Com essa postura, não é difícil imaginar que muitas pessoas do meio judiciário venham torcendo o nariz para as penas alternativas de Mário Jambo. “No meio, há sempre o aspecto conservador. Mas ele vem mudando aos poucos. O judiciário, por muito tempo, confundiu distanciamento com imparcialidade. Temos tudo para ser um instrumento de solidariedade humana. Não podemos perder isso. Aos poucos, as pessoas estão aceitando.”

Mas será que essas penas surtem algum efeito nos jovens transgressores? “Em delitos sem violência ou ameaça grave não razões para não tentar coisas novas. Aumentar a pena e enclausurar só tem piorado as coisas. O nosso sistema penitenciário é completamente falido. Em cada 100 pessoas que são presas, segundo estatísticas, 88 retornam à prisão. Esse número é muito alto”, avalia.
 

“O julgamento não pode ser feito de um ser perfeito para um ser imperfeito. Precisamos nos colocar no lugar do outro e nos reconhecermos como imperfeitos”.


Para o juiz, a situação é tão complicada que não dá mais para a sociedade fingir que não conhece essa realidade. Sendo assim, por que não tentar métodos novos, com base na educação? “Quando coloco uma pessoa na prisão, eu acabo com a esperança dela de ter uma vida digna. Dos hackers que citei, dois já passaram no vestibular. Tenho outro rapaz que venho acompanhando que era viciado em crack. O médico dele, no Ceará , disse que ele vem apresentando bons resultados. Já uma moça que praticou tráfico de drogas, eu coloquei como condição que ela voltasse para a faculdade. Durante o ano passado, ela faltou apenas um dia de aula e já está trabalhando e ganhando seu salário”, comenta orgulhoso.

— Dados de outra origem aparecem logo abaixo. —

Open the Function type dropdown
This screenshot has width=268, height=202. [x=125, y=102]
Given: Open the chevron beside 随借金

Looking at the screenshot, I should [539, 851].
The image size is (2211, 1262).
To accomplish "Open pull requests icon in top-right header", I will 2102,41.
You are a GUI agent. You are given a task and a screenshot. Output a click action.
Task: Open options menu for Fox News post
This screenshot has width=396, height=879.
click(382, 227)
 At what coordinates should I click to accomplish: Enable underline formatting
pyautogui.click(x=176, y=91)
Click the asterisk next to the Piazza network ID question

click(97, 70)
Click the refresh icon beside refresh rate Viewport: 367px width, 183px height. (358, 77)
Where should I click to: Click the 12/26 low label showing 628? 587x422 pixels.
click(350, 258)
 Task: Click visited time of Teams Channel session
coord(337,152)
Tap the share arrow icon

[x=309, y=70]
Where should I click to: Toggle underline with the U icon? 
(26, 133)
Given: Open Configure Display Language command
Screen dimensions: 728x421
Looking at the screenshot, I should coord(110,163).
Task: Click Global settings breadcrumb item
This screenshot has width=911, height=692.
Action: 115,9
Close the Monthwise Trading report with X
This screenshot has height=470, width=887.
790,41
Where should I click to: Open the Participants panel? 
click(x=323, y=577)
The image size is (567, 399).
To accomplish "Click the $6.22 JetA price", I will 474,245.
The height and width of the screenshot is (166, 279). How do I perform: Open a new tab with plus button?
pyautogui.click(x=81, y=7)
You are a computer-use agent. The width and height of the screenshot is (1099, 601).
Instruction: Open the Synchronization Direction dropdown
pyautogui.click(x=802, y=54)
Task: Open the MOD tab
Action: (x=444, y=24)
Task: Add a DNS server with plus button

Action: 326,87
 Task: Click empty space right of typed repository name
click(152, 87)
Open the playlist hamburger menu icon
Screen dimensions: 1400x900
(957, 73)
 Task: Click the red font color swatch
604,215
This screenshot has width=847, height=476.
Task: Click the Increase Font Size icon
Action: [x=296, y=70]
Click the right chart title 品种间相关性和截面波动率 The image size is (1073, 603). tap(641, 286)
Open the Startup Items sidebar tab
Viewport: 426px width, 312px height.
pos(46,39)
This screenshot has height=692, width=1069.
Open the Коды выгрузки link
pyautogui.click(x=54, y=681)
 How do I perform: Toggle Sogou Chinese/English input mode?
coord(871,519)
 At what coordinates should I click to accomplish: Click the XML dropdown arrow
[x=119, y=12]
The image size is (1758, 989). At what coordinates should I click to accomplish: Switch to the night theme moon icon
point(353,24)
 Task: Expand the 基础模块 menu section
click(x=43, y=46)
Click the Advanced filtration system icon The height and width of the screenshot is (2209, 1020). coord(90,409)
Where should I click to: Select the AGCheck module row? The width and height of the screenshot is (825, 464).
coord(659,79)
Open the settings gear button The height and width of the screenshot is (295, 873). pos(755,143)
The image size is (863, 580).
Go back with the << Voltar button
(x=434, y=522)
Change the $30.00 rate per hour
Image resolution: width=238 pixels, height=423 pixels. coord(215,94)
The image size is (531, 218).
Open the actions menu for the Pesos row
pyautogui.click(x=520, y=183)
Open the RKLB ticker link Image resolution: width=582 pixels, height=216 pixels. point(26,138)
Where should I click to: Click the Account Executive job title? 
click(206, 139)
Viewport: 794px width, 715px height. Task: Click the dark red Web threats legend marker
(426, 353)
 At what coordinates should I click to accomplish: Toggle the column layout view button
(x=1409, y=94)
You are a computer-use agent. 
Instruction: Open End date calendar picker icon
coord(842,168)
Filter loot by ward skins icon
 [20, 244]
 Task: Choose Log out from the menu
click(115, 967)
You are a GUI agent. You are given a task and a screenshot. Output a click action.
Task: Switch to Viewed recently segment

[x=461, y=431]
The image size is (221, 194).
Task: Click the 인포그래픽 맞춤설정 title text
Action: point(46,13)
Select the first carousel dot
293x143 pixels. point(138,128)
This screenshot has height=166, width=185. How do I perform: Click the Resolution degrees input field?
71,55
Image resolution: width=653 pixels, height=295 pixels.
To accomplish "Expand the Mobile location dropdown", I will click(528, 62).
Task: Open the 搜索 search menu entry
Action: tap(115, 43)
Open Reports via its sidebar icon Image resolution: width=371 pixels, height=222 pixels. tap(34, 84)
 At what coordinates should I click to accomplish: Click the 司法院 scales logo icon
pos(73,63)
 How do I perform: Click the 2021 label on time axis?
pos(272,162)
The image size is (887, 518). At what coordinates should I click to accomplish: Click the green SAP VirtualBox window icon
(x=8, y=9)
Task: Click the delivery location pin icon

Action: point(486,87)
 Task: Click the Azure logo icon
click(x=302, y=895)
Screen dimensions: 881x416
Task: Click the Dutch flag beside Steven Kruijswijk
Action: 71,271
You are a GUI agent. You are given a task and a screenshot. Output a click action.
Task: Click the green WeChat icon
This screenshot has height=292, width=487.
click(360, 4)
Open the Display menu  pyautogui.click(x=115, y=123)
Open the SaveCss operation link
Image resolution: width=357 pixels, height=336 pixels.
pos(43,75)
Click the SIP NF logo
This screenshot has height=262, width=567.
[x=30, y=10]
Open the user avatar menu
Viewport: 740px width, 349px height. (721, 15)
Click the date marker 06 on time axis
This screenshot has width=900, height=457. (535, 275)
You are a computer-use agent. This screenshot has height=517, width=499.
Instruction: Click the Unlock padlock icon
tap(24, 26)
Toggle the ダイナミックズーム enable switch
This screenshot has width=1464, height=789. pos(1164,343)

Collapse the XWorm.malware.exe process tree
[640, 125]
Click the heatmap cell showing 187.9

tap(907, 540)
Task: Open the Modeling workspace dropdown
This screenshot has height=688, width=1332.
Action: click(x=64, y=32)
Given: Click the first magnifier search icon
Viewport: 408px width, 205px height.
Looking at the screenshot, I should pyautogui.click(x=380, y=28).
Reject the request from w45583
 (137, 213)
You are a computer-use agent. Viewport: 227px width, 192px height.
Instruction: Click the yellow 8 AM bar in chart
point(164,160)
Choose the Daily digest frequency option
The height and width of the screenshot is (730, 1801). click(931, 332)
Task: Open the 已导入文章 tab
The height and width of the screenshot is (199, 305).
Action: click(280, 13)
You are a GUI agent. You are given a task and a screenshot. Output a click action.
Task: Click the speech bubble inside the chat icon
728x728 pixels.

As pessoas que vão a julgamento na 2ª Vara Criminal Federal, em Natal, se espantam com as sentenças. “Gosto de saber que elas se surpreendem porque isso as motiva. Eu só dou uma oportunidade para quem tem um grande potencial de mudança. Toda medida que eu coloco não representa nenhum favor. É a medida justa para cada caso. Não tenho como afirmar se essas medidas irão dar certo, mas tenho como afirmar que o modelo atual não dá certo.”